• Activity
Your answer should be one number: the count of lines in these entries that hold the word "circle".

• Items listed in a dataset
-- -- --

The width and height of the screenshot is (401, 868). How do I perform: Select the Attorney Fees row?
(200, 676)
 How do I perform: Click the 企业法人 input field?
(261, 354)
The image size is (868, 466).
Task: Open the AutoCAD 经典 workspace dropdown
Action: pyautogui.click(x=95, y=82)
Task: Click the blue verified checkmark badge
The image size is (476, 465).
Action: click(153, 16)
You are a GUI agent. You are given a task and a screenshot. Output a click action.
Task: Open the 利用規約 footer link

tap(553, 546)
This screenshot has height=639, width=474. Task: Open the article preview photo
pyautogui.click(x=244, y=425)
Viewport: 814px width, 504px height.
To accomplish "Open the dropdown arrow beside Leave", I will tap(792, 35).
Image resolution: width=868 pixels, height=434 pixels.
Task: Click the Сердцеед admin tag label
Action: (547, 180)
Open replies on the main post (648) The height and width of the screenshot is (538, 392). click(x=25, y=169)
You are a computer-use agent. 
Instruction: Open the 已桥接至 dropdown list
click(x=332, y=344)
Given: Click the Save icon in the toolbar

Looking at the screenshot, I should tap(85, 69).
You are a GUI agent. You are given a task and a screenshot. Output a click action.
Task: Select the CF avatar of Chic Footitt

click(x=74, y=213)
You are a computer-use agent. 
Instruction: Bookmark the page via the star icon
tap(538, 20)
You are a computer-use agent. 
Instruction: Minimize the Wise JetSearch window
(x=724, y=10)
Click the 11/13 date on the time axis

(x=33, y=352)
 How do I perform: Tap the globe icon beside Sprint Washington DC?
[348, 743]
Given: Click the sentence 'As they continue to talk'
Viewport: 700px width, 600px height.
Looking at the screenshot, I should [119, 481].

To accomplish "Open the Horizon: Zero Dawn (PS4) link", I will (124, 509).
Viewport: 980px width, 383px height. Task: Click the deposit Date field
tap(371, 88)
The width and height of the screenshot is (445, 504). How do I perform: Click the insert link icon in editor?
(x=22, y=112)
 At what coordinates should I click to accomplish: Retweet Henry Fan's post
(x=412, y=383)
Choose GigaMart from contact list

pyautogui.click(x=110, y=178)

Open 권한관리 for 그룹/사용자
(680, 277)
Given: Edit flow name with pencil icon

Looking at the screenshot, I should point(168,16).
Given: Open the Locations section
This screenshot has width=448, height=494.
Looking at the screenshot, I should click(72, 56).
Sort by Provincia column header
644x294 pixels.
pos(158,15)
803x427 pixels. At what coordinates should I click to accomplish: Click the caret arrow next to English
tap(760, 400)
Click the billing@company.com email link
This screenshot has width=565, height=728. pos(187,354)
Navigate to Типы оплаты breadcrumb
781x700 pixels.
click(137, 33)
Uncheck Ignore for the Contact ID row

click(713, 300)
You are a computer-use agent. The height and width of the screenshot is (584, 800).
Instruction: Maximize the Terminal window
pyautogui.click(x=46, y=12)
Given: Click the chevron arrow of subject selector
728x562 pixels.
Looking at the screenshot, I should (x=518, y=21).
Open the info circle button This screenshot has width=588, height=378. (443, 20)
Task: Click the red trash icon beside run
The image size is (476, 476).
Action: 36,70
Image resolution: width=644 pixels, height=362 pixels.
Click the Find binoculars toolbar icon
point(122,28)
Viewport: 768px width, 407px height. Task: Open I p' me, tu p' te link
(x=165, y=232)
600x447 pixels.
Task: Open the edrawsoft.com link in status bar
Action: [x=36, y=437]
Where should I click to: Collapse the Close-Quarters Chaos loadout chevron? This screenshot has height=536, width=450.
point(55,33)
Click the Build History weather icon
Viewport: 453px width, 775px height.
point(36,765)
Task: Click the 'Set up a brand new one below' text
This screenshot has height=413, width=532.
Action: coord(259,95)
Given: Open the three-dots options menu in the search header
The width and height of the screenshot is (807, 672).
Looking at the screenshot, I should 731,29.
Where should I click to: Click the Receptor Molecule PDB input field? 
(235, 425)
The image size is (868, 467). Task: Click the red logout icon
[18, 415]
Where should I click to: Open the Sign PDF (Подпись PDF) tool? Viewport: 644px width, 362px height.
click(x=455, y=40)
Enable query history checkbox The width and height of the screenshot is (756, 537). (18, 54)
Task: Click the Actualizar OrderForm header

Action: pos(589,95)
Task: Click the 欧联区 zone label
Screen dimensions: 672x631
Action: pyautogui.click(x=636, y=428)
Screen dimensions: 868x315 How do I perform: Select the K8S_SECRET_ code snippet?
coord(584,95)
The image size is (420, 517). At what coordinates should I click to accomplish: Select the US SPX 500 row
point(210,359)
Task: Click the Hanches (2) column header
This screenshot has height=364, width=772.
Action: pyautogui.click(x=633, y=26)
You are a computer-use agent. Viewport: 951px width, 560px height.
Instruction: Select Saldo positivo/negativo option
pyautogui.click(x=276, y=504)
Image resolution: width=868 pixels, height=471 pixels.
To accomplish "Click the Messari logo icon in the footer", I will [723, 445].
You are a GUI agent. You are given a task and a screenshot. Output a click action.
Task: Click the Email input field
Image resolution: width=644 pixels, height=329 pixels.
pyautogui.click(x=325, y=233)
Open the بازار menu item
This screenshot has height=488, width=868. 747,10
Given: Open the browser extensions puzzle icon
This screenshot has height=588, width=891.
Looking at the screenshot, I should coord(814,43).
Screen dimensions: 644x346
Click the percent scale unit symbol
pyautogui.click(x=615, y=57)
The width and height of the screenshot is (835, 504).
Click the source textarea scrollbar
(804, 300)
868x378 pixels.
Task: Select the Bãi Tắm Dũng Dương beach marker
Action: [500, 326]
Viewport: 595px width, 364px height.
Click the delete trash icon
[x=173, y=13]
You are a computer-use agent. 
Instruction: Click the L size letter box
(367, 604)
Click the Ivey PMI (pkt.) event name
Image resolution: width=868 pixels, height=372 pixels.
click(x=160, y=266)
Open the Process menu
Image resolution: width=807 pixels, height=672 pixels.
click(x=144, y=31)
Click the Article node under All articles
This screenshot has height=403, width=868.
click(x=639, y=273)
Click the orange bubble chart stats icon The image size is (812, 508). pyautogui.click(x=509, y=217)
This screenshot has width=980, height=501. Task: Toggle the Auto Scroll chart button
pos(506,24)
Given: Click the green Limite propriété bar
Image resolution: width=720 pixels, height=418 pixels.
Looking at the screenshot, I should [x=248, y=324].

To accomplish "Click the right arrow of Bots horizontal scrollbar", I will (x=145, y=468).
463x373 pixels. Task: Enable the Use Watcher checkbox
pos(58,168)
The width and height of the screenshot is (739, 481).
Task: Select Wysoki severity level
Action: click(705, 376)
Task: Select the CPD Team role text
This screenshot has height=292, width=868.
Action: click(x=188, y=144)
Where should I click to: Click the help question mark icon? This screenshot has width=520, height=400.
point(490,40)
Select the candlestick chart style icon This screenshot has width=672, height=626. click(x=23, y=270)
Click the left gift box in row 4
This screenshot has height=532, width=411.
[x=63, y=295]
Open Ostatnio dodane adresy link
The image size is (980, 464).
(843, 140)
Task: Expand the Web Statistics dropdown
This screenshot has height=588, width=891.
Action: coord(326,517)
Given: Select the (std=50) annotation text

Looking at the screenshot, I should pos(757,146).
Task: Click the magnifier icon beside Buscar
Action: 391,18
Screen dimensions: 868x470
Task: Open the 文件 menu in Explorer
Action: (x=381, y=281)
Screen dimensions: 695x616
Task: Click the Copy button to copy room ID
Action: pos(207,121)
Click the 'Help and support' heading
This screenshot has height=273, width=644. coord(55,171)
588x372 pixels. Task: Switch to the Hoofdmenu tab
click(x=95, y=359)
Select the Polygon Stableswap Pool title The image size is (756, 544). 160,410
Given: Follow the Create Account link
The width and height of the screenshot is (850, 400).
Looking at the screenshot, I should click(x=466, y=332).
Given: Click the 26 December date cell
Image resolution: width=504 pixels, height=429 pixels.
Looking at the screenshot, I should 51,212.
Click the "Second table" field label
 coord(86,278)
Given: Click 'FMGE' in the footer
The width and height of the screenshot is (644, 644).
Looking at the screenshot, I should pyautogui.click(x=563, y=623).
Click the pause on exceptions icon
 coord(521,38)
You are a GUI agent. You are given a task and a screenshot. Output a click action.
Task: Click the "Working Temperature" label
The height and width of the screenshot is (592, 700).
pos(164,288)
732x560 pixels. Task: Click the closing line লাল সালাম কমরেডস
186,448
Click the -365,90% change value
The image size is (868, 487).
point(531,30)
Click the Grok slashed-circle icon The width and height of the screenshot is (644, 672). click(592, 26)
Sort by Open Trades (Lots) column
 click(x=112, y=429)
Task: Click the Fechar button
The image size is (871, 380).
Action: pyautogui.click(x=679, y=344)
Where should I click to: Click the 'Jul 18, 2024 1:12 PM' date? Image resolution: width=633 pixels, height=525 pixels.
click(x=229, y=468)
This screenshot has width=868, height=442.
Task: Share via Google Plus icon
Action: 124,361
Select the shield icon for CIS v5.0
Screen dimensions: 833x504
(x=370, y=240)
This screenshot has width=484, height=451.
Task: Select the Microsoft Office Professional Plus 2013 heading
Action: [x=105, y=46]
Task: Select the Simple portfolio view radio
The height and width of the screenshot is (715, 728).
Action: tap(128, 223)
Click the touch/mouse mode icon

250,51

-- -- --

• Response below
2